* TASK REQUIREMENTS *
List every word or phrase that appears inside quotation marks in the traffic news updates below, in the order they appear.
━━━━━ TEXT EXCERPT ━━━━━
Updated September 24th, 2009
Navteq Traffic was launched successfully in the US last year on the Garmin 765 AIOs with an unusual model, free for users thanks to unobtrusive advertising. Navteq have plans for Europe too and they're serious about them as evidenced by their purchase earlier this year of the Deutsche Telekom division that created the TMC Pro service in Germany.

Another interesting development is their use of "GPS Probes" to mitigate the problems of traffic generated by "GSM Traces" as experienced by the users of TomTom's HD Traffic in Europe. They are currently experimenting with these traffic creation techniques in the Mobile Millenium program. I was able to discuss these interesting developments with the today at the Navivision event in Paris. More details in the Navteq launch Traffic in Europe and GPS Probes topic of the "Traffic Information" forums.

Updated November 6th 2006 - Traffic information is a "hot topic" among GPS users who fight traffic day-in day-out, and while the big Traffic related "financial" news today is the purchase of Traffic.com by Navteq of course, the big "user" news is the launch of Traffic.com's WAP Portal that works particularly well on Windows Mobile Smartphones and PDAPhones. It appears to be quite a powerful and convenient solution especially in combination with the Traffic.com portal. Create your "Drives" and have them send you emails, RSS alerts or...

... view them directly on your phone. You can use this thread of the "Traffic Forums" to dicsuss.
━━━━━ RECORDS SUPPLIED ━━━━━
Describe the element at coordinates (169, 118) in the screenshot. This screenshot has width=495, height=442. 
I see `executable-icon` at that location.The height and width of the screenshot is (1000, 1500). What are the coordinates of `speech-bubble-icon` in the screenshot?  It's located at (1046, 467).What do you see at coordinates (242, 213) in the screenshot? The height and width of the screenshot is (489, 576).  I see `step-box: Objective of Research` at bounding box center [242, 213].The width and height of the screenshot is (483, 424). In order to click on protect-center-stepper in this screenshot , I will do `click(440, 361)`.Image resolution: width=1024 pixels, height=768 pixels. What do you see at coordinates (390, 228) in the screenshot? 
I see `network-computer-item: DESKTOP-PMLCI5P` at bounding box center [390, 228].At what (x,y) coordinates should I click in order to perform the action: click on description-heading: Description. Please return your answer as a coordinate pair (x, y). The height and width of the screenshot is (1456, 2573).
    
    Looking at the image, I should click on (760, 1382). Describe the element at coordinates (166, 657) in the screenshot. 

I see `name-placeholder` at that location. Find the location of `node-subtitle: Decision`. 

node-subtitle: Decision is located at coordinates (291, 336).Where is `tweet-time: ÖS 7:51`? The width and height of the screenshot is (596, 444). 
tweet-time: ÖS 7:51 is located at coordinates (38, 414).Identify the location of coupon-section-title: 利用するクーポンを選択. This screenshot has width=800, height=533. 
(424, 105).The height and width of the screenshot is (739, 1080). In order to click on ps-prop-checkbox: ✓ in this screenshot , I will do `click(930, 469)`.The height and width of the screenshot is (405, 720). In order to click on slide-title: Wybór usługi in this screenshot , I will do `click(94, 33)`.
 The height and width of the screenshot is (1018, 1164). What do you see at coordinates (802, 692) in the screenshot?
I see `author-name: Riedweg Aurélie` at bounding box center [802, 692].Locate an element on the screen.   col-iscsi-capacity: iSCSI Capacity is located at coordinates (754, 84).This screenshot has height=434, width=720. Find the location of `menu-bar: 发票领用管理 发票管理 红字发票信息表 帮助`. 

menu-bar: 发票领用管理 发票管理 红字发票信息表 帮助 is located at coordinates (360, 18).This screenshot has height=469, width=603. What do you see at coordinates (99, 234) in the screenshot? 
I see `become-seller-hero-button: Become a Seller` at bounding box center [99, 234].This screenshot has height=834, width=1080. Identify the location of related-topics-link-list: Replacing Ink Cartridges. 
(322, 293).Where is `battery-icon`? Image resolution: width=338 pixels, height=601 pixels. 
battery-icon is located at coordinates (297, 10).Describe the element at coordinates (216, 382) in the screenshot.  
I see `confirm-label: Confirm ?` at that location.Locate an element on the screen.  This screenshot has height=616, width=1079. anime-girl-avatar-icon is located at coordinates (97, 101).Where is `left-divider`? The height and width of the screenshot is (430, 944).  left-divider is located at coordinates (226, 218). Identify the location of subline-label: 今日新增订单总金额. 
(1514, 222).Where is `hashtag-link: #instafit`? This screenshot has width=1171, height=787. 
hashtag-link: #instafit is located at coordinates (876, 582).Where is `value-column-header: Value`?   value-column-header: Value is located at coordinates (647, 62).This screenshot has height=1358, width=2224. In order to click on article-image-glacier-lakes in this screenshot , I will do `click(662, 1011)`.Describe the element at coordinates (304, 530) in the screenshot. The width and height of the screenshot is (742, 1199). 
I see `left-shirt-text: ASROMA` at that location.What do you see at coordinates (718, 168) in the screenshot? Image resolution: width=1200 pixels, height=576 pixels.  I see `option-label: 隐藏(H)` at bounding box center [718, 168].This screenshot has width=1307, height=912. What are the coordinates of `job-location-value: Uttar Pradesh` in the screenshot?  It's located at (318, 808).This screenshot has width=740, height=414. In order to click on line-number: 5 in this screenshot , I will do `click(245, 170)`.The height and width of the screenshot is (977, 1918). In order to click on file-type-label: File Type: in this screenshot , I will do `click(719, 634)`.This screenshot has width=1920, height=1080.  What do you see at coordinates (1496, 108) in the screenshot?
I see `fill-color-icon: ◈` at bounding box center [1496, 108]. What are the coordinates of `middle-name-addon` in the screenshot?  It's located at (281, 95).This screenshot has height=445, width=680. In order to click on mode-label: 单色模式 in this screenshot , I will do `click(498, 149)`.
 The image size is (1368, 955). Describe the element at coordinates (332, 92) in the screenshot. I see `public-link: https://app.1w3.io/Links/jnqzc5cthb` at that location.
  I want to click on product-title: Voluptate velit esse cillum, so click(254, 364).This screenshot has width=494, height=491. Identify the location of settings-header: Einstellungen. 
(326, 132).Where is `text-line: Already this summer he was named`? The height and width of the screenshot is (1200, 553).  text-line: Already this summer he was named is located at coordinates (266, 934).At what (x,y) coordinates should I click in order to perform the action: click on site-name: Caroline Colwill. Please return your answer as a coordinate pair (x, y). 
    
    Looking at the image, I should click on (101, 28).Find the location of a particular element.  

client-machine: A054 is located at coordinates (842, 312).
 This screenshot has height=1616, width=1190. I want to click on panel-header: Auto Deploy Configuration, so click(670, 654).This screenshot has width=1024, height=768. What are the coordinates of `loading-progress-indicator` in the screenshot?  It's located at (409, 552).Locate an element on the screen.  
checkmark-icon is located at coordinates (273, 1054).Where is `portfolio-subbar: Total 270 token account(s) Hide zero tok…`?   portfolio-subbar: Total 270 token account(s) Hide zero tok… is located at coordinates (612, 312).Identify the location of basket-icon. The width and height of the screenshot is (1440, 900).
━━━━━
* RESPONSE AREA *
"GPS Probes"
"GSM Traces"
"Traffic Information"
"hot topic"
"financial"
"user"
"Drives"
"Traffic Forums"